Pavesi Ventorosso: special Ferrari or an awful Ferrari special

| 14 May 2014

Coys’ auction in Monaco (well Fontvieille to be precise, but you try and draw a line between them) introduced me to a car I had never seen before. I used to think, liked to think, that I knew a thing or two about special-bodied Ferraris, but this one was new to me.

Now we all know that most attempts to “improve” a Ferrari aesthetically end in catastrophe, but with this one I was genuinely unsure.

Yes, at first sight the Pavesi is an ugly old bus, but just maybe, if I lived in Florida in the late-‘80s and had a chunky gold chain round my neck and Aviators hiding my sunken eyes, this could have been the most mindblowing car on the planet.

With its “styling” somewhere between the bland Yankboxes of the day, Honda CRX and a Rover 800, this one-of-three four-seater cabriolet – with electric retractable roof – really shouldn’t work. And apparently the roof never really did very well.

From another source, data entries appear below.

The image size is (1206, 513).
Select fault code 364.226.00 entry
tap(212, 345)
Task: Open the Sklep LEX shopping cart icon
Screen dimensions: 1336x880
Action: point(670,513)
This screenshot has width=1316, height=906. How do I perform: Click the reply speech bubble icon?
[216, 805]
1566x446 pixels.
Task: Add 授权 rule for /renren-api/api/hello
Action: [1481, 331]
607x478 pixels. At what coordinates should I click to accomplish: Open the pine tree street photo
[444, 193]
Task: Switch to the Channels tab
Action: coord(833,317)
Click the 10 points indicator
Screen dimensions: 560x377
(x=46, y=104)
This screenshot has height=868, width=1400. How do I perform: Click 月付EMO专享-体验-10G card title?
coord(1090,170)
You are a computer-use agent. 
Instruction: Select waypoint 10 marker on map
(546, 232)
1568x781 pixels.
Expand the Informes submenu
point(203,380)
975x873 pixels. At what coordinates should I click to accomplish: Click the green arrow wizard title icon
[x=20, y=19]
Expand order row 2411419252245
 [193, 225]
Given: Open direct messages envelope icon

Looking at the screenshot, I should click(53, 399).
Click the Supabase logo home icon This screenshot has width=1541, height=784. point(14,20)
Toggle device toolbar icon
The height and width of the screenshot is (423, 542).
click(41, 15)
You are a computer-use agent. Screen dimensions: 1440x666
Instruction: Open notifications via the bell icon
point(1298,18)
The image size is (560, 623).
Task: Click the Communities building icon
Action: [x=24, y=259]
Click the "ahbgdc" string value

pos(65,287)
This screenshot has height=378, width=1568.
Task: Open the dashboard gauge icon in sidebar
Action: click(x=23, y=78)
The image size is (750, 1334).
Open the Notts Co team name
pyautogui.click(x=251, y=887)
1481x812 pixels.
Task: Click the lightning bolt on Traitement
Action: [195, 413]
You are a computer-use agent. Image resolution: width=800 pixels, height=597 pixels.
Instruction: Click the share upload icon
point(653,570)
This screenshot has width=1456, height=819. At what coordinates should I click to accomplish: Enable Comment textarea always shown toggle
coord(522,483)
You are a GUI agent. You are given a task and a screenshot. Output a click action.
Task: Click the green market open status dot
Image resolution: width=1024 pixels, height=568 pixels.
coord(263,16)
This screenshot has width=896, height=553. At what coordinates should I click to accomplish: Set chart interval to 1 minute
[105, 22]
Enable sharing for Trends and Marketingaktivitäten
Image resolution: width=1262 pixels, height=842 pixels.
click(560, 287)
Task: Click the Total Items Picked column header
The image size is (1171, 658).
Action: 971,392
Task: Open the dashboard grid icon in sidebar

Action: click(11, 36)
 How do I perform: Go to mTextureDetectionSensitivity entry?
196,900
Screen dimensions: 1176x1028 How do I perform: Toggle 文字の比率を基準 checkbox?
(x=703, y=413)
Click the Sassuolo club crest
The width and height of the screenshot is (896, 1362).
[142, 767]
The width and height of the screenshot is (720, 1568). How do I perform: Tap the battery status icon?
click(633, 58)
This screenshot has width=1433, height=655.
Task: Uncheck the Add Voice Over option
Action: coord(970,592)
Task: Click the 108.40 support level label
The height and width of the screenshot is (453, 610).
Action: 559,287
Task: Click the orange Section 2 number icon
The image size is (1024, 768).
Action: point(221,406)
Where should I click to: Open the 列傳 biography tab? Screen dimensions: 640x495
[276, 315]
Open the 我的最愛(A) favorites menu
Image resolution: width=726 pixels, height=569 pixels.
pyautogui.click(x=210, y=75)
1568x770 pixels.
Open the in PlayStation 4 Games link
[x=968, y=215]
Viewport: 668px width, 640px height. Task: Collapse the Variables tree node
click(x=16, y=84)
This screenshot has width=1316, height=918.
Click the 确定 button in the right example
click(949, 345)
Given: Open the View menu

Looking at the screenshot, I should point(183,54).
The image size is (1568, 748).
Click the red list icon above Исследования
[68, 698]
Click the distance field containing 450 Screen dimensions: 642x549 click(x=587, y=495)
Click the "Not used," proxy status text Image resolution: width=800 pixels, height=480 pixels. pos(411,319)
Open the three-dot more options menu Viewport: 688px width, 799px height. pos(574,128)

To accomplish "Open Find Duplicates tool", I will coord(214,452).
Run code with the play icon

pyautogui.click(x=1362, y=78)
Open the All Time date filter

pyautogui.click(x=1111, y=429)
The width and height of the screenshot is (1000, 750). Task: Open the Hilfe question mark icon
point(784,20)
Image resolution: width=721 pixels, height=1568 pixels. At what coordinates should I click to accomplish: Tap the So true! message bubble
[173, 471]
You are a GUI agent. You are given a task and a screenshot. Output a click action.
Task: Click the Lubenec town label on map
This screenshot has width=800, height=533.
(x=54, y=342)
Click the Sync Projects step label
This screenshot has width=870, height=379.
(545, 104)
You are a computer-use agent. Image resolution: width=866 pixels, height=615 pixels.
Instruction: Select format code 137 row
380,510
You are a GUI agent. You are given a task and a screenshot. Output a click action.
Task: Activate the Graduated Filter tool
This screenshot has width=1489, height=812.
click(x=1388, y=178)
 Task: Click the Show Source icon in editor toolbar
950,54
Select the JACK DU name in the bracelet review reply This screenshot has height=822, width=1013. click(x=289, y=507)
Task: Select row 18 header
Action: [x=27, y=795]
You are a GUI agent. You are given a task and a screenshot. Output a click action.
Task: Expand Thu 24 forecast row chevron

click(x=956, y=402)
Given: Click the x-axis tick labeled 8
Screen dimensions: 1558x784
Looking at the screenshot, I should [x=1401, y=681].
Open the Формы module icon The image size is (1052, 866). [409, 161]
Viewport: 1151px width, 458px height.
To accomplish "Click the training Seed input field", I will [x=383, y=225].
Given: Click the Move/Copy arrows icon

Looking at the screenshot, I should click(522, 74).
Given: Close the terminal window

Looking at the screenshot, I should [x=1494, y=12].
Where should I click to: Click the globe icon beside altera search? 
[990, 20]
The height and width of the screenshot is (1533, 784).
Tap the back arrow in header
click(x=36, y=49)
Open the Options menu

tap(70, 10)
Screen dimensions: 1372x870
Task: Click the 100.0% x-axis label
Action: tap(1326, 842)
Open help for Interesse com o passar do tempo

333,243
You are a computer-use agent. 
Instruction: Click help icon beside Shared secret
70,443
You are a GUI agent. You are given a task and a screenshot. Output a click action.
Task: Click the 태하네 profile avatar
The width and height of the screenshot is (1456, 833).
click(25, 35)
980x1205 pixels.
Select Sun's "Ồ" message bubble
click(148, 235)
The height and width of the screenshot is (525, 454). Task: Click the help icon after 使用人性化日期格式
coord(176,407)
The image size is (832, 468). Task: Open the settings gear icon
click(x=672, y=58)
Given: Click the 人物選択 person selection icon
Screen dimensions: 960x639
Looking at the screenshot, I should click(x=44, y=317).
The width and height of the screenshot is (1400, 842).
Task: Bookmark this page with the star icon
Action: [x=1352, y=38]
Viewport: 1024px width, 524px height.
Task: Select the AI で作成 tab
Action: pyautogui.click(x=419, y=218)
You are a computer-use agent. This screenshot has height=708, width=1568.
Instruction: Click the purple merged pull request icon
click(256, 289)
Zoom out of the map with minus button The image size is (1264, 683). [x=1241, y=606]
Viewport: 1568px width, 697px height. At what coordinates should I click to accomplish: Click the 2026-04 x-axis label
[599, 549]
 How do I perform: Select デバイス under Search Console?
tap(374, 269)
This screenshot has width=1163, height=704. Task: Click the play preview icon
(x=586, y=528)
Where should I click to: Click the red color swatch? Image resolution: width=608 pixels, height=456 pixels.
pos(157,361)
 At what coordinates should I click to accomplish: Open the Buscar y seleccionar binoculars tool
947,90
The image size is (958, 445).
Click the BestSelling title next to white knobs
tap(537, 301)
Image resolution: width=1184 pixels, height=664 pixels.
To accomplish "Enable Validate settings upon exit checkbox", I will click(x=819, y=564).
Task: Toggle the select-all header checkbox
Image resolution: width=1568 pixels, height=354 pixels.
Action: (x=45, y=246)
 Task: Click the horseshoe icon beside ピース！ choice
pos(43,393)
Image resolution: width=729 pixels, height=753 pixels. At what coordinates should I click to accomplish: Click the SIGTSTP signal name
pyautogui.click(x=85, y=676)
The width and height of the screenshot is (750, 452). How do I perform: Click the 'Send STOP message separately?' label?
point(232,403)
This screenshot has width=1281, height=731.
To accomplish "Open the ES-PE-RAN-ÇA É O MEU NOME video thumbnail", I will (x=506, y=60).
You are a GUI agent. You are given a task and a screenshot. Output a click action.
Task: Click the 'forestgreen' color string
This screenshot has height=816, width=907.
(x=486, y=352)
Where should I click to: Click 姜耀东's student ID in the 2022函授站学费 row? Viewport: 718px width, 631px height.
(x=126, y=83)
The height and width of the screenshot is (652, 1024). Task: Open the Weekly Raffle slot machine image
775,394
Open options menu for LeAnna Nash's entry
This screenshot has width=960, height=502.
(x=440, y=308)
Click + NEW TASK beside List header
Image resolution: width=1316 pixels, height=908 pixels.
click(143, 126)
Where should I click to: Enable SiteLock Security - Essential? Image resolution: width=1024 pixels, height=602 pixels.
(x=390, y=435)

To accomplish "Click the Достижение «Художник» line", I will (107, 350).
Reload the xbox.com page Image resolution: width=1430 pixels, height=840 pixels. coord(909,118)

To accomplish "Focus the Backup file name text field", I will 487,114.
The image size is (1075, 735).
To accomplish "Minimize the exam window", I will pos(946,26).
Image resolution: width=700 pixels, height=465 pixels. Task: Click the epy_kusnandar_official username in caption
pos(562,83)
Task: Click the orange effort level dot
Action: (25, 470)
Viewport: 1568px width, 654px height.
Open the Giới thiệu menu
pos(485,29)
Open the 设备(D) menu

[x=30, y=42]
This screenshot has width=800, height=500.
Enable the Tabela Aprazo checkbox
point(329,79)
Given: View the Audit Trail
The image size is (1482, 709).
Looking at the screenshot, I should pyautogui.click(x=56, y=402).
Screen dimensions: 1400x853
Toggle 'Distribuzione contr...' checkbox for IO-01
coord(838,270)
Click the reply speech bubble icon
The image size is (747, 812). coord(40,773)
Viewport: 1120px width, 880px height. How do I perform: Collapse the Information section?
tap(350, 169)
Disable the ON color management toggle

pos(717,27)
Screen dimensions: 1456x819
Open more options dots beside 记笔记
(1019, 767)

Based on a 412, with three completed cars in 1989, the exotically named Ventorosso is apparently the most plentiful special that Pavesi coachbuilt (rather than simply chopped). As the Americans are fond of saying, go figure!

Subjects to other soft-top experiments by the firm include a Testarossa by the way, although it is less well known than other conversions such as Straman’s. Pavesi also did work on De Tomasos and Maseratis, as well as armour-plating government vehicles. It’s all starting to sound a bit like an Italian Panther-Westwinds isn’t it?

The fact that the Coachbuilding edition of the Beaulieu Encyclopaedia of the Automobile doesn’t list Pavesi – though it does mention Pavesi and Crespi, which operated from 1900 to 1912 making carriages – probably tells you all you want to know, but I was still determined to find out more.

The stock factory-sanctioned Pavesi conversions – carried out on nearly 20 400is – were fiercely expensive in their day with figures of up to €80,000 being bandied around so lord knows how much the fully reshelled car with electric retractable roof cost new.  

This car is an auto, too, and has spent the last 14 years in a Milan telecommunications museum. The first car was based on a write-off, the frame was reinforced, the bonnet and boot made of aluminium and the bumpers glassfibre, but the rest remained steel. The job took two and a half years from when Pavesi bought the 1989 412 (April 1991) to completion in September 1993.

This car was regularly exercised by the museum, both locally and on rallies.

Caught in two minds whether to adore or abhor the car in Monaco, I spotted Coys ’Chris Routledge sidling up to me. I told him I was fascinated, but very much in two minds. “I love it,” he delared. “It’s like something out of UFO, Ed Straker’s car.”

Well, I might not go that far, but on the one hand, it isn’t half the crime that Zagato carried out on the 330GTC, and on the other it is not exactly a 275 NART Spyder. To be honest, it isn’t that far removed from Scaglietti’s take on a 412 roadster, and that is a name people might find it harder to sneer at than Pavesi.

Me, I still don’t know whether I love it or loathe it, but someone else liked it enough to shell out €61,240 at the auction.